What needs to be done:
Please pull out each line of the entries below that contains the string "height" and copy it in full.

----------

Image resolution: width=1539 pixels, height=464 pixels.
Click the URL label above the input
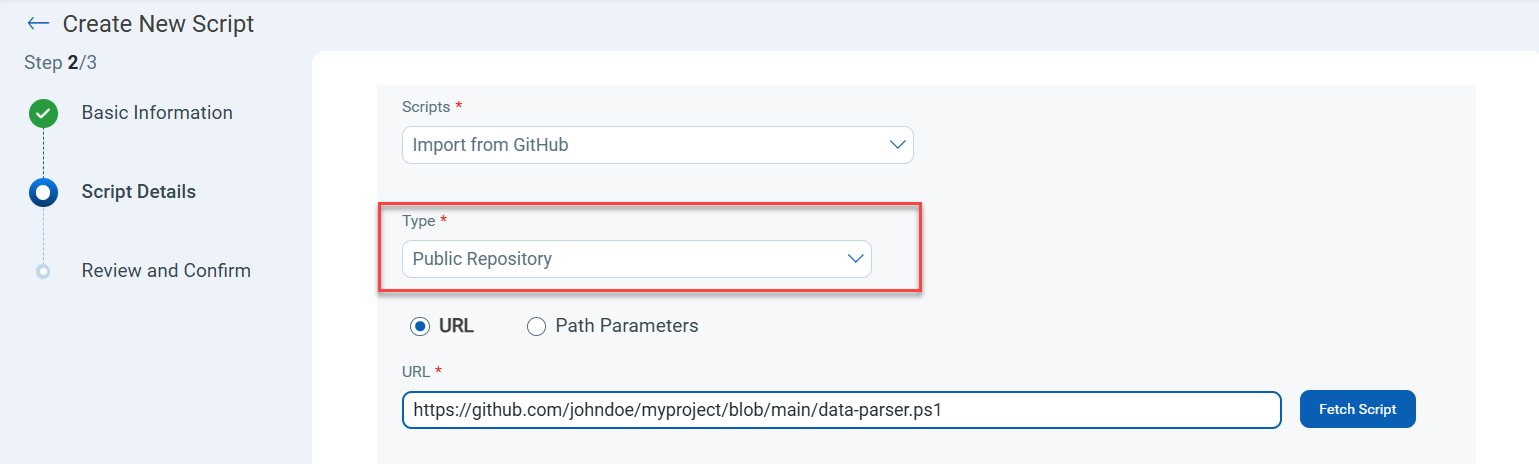click(x=416, y=372)
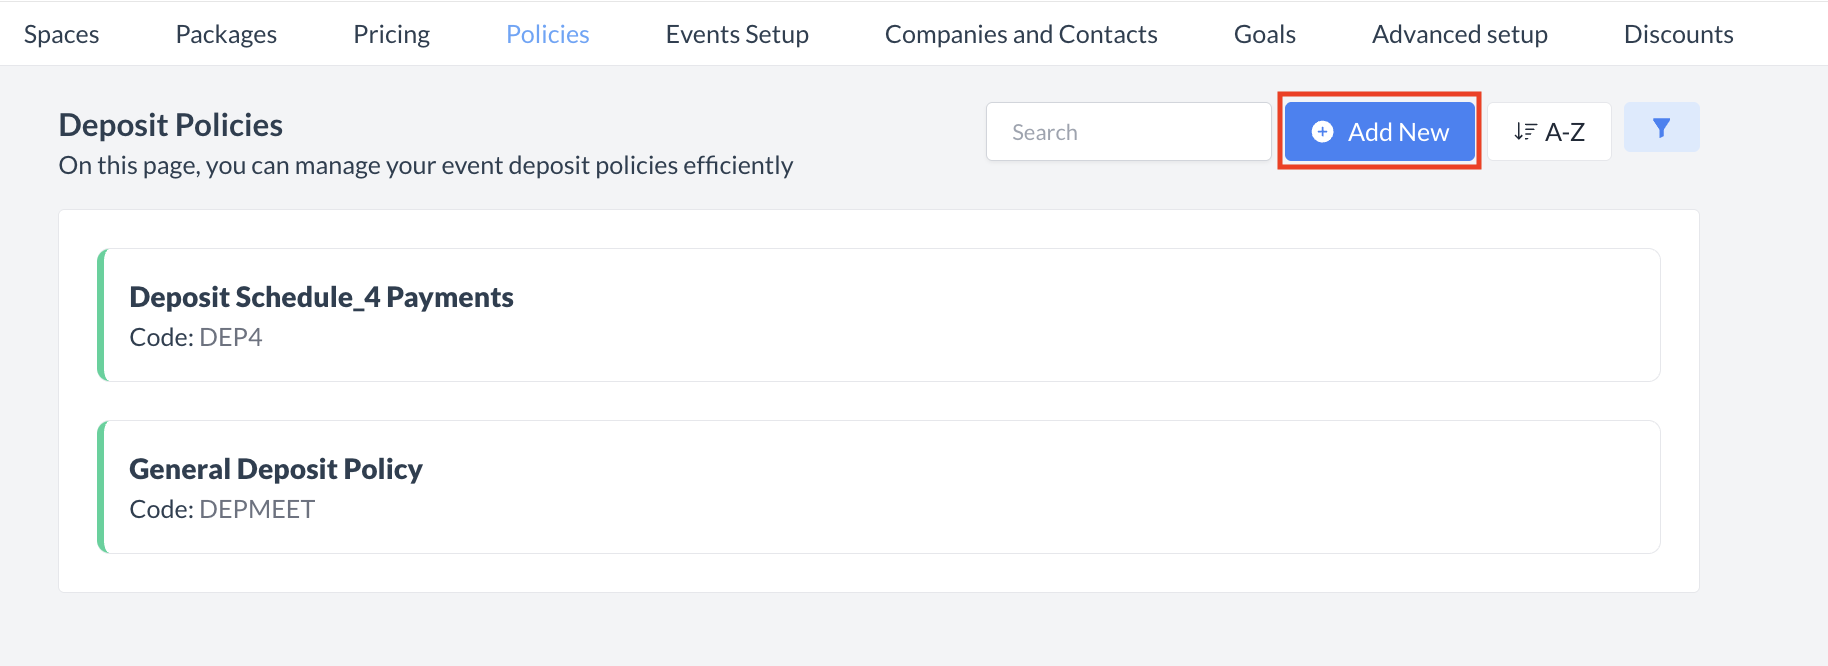
Task: Open the Advanced setup tab
Action: (1459, 34)
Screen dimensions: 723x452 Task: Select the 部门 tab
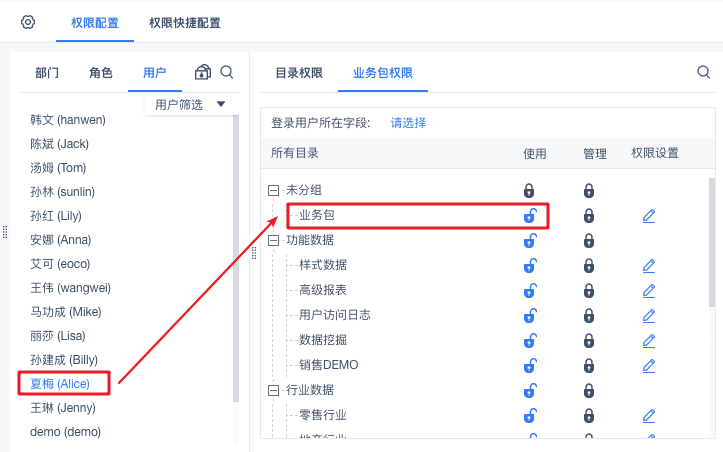[47, 72]
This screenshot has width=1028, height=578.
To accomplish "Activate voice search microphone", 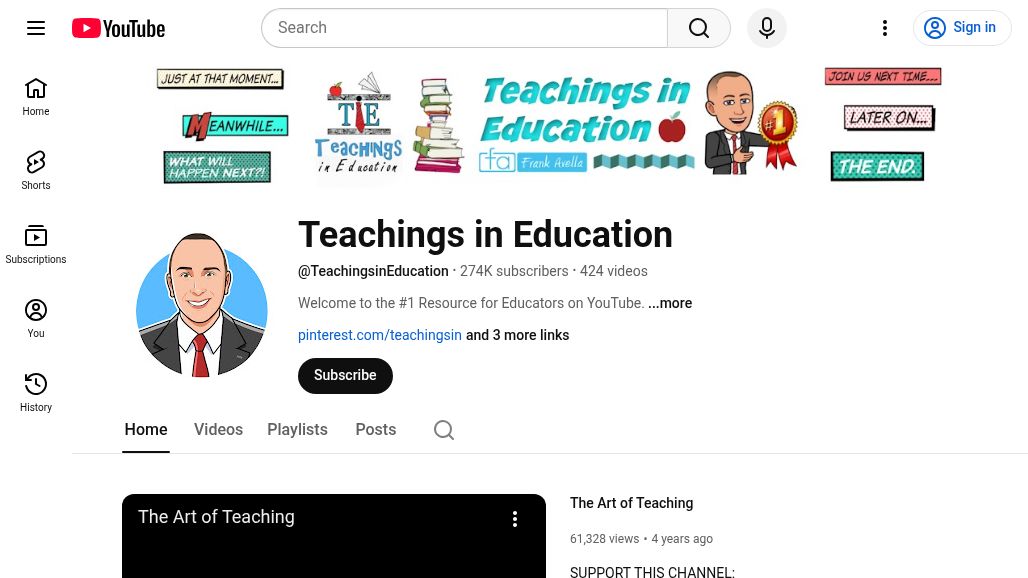I will click(766, 28).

----------

Full solution:
Image resolution: width=1539 pixels, height=464 pixels.
This screenshot has width=1028, height=578.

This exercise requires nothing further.